» Source text:
==================================================
Friday, Jan. 14, 1966

By now most of the corpses of shows that did not survive the autumn slaughter have been tidily interred, and new recruits have been mobilized. ABC this week is trooping out three new series (see below) for what it calls a "second season," but might be more aptly dubbed first aid.

Wednesday, January 12

BATMAN (ABC, 7:30-8 p.m.).* By day he is Foppish Playboy Bruce Wayne, but at night he dons his puce long johns and his black bat hat and makes war on the diabolical denizens of the dark underworld. Adam West plays Bruce/Batman, and Burt Ward is Dick Grayson (alias Robin the Boy Wonder) in this revival of the 1940s comic strip. Premiere.

BLUE LIGHT (ABC, 8:30-9 p.m.). Robert Goulet has turned in his operetta cloak for a dagger, stars in this new series about an American who renounces his citizenship to become a Nazi spy. In reality, however, Goulet is a double agent hated and hunted by the very country for which he is risking all, etc., etc. Premiere.

BOB HOPE PRESENTS THE CHRYSLER THEATER (NBC, 9-10 p.m.). An actress (Simone Signoret) and a playwright (George Maharis) feud over a script.

Thursday, January 13

THE DOUBLE LIFE OF HENRY PHYFE (ABC, 8:30-9 p.m.). Another ring in the spiraling spying craze, this features Red Buttons as a mild accountant whose C.P.A. is merely a cover for the CIA. Premiere.

Saturday, January 15

AMERICAN FOOTBALL LEAGUE ALL STAR GAME (NBC, 1:30 p.m. to conclusion). The A.F.L.-Champion Buffalo Bills play an all-star squad made up of the best players of the other A.F.L. teams.

THE HOLLYWOOD PALACE (ABC, 9:30-10:30 p.m.). Phil Harris is host and Alice Faye (Mrs. Harris) is a guest.

Sunday, January 16

"IN THE BEGINNING, GOD" (CBS, 10-11 a.m.). A concert of sacred music taped on Christmas Day at Manhattan's Fifth Avenue Presbyterian Church by Duke Ellington, his orchestra and four choirs.
==================================================
Item coordinate records
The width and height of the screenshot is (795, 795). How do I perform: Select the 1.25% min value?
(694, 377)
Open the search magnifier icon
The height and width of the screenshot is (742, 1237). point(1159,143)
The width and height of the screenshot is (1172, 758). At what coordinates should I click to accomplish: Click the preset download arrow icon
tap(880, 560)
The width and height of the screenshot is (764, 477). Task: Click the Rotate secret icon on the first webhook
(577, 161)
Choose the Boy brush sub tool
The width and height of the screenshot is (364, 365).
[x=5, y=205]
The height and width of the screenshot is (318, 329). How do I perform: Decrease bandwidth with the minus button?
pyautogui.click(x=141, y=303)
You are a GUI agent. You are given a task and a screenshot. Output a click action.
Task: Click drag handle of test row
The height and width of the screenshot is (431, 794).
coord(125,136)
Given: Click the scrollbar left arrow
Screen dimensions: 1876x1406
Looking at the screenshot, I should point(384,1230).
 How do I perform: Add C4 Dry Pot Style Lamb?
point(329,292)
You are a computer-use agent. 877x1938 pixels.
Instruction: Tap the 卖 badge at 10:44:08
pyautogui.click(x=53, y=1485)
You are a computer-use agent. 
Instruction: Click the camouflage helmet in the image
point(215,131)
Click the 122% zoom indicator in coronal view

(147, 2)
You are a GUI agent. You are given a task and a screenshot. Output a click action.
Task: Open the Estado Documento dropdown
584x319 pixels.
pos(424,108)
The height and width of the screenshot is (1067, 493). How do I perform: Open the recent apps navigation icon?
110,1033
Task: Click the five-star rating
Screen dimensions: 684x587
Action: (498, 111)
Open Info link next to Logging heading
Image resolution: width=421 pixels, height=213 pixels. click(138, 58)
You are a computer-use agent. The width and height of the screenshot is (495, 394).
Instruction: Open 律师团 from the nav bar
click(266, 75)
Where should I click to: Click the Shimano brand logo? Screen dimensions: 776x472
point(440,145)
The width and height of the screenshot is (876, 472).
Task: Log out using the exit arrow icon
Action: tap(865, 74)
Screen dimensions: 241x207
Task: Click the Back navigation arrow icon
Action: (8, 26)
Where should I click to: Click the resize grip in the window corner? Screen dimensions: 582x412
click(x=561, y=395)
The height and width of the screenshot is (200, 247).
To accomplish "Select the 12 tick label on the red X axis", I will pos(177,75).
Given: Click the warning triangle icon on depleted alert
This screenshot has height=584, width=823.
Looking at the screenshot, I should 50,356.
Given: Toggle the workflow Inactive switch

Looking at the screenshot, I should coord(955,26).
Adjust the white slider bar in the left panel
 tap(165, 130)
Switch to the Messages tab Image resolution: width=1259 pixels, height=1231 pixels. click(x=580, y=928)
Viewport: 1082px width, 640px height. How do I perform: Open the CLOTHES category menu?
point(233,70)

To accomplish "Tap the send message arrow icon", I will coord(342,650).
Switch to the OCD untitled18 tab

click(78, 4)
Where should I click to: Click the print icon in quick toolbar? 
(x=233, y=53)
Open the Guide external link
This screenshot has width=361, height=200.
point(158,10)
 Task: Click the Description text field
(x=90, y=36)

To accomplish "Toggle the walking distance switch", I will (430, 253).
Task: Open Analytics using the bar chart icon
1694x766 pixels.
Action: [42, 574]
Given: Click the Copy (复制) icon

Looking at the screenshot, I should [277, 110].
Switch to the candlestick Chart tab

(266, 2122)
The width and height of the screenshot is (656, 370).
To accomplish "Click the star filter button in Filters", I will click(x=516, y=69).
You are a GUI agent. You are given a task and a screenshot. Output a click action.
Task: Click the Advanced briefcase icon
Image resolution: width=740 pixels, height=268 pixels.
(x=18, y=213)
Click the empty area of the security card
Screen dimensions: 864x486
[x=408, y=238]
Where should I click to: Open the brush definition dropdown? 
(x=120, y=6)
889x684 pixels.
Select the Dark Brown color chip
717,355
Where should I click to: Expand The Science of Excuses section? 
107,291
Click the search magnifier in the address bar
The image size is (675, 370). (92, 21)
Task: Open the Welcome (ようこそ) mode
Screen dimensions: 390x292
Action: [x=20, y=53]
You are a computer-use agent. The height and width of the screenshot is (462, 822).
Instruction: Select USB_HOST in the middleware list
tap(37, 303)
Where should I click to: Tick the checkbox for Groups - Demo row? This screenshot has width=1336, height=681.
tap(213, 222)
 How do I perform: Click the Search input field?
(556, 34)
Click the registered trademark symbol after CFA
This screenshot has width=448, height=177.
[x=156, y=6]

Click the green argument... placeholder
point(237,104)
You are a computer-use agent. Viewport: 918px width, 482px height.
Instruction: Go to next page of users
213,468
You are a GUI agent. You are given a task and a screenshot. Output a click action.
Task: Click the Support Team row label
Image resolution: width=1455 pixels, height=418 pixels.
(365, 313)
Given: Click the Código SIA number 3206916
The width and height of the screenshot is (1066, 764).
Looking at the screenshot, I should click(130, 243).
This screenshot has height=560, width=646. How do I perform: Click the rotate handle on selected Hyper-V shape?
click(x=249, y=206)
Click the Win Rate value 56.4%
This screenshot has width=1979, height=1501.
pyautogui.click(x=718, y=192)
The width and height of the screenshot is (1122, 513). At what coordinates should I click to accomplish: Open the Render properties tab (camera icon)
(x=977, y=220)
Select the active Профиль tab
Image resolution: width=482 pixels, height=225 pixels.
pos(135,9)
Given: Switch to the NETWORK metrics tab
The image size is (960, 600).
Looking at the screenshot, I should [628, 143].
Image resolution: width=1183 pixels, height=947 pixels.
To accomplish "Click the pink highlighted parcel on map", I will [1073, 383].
==================================================
» Exercise requirements:
1 – In the 1966 TV listings, which actor plays Dick Grayson?
2 – Proceed with the 1966 TV listings, writing on from their last entry.
Nothing in the records is needed here.

» Responses for each task:
1 – Burt Ward

2 –
DISCOVERY '65 (ABC, 11:30 a.m.-noon). "The Vanishing Jungle," a study of African wildlife in the Nairobi National Park and the Masai Amboseli Game Reserve.

Tuesday, January 18

CBS NEWS (CBS, 10-11 p.m.). "The National Health Test: Part 1"--for those who found out that they couldn't drive ("The National Drivers Test") and shouldn't vote ("The National Citizenship Test"), a chance to learn how they're ruining their health.

THEATER

On Broadway

MARAT/SADE shreds the nerves, flays the skin and vivisects the psyche. In a display of directorial virtuosity, Peter Brook has expanded Playwright Peter Weiss's metaphor of the world as a madhouse, and the superb Royal Shakespeare players envelop the playgoer in a disturbing, enthralling theatrical experience.

INADMISSIBLE EVIDENCE. In the dock of self-accusation, a man charges that his life has become an obscenity. In the middle years, John Osborne's antihero has lost his way but not his wittily vituperative voice, and Nicol Williamson brings this character to memorable life in the most powerful male performance Broadway has seen in more than a decade.

CACTUS FLOWER. Adapter-Director Abe Burrows gives a fast spin to a French sex farce that sets a reluctantly spinsterish nurse, a determined roue of a dentist, and his beatnik mistress in a romantic whirl. Lauren Bacall is appropriately sharp as a late-blooming lovely.

YOU CAN'T TAKE IT WITH YOU. The eccentric Sycamore family once again cavorts on a Broadway stage in an inspired revival by the APA repertory company. Still funny after 30 years, the zany Moss Hart-George Kaufman comedy now has the added appeal of nostalgic wholesomeness and pervasive human warmth.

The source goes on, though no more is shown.